Reflections on “Cicada”

Cicadas remind me of transformations. Slow, patient transformations. Even the annual cicadas live in the earth for years, feeding on tree roots as small, white nymphs before finally crawling out of the soil to trade their dull exoskeletons for wings and color. After a life of silence, they drown out even the birds’ songs with a harsh, incessant buzzing that, for me, is the defining sound of summer. They demand to be heard. Is it their years of invisibility that makes such bold insistence possible?

If so, can I learn from them? Can I accept my years of quiet acquiescence as years of growth and then be brave enough to let them go, to break out of them and find a new form? While nature forces the cicada into its impressive transformations, it seems to work against my own. It is much easier to remain as I am, safe and fed, than to risk the precious resources of time and energy to try something new.

Loss has been such a power in my life that I’m reluctant to lose anything purposefully, even if it is my own sense of limitation. When I lost my mother at the age of 5, it was too much for me to understand. Certainly I couldn’t put my grief into words. I knew only that my world seemed to change color the day she was buried, from bright hues to a constant sickly green. In the car, I would count my family over and over again, only to come up with the wrong number, but for some reason I was sure that it wasn’t my mother I was missing. There was something else, something bigger, something too frightening to really look at. I wished upon the first stars of many nights for my mother to return, until a well-meaning adult told me that I needed to wish for something I really could have…like a Barbie doll. Children are so resilient, I heard them say.

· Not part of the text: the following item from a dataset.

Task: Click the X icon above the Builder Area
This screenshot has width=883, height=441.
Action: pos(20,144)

But I didn’t feel resilient. Not even 20 years later, when my oldest brother died in an accident so bizarre that it’s almost impossible to discuss. We buried him next to my mother, while his own son, the same age that I was when my mother died, looked on. Why can’t anyone just grow up with both of their parents? my grandfather asked at the wake. My brother’s loss was nothing less than a reaffirmation that change is frightening, risk is an expression of stupidity, and that that great big hole was never really going to be filled.

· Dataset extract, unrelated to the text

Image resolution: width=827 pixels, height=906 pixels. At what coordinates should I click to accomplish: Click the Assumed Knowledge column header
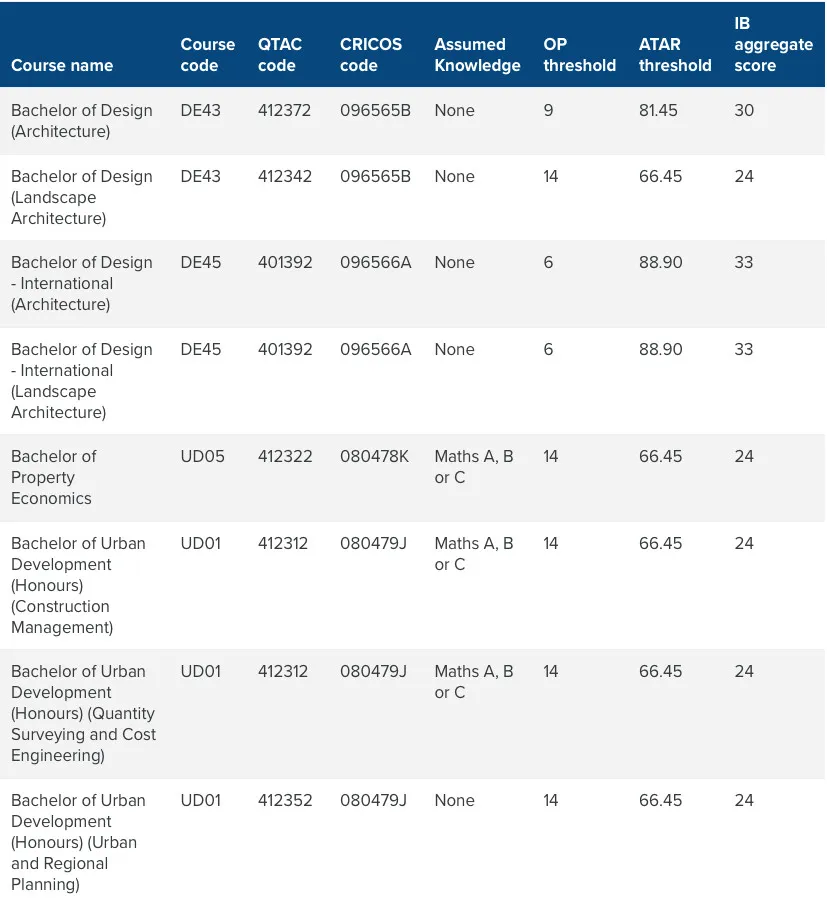[477, 55]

As it happens, I was with my brother’s son, now an adult, when I found the cicada yesterday. He bent to look at it with me, still wondering at my weird preoccupation with the life of the Monocacy River. He was there at my son’s command, to skip rocks across the slow, brown water of one of the broadest spots along the river. He is, like my brother, a gentle and soft-spoken man with a desire for family and a peaceful life. In fact, he is studying to become a family counselor, noting that he wants to help people the way people helped him. Maybe that is what resiliency looks like.

Grief can force change. It can force action. It can force one to see time more clearly for the precious thing it is. I know that there is time to wait and to grow, but that time is not limitless. I need to dig myself out of my safe hole, shed my fears and truly spread my wings. I’ve been close so many times. What’s stopping me now?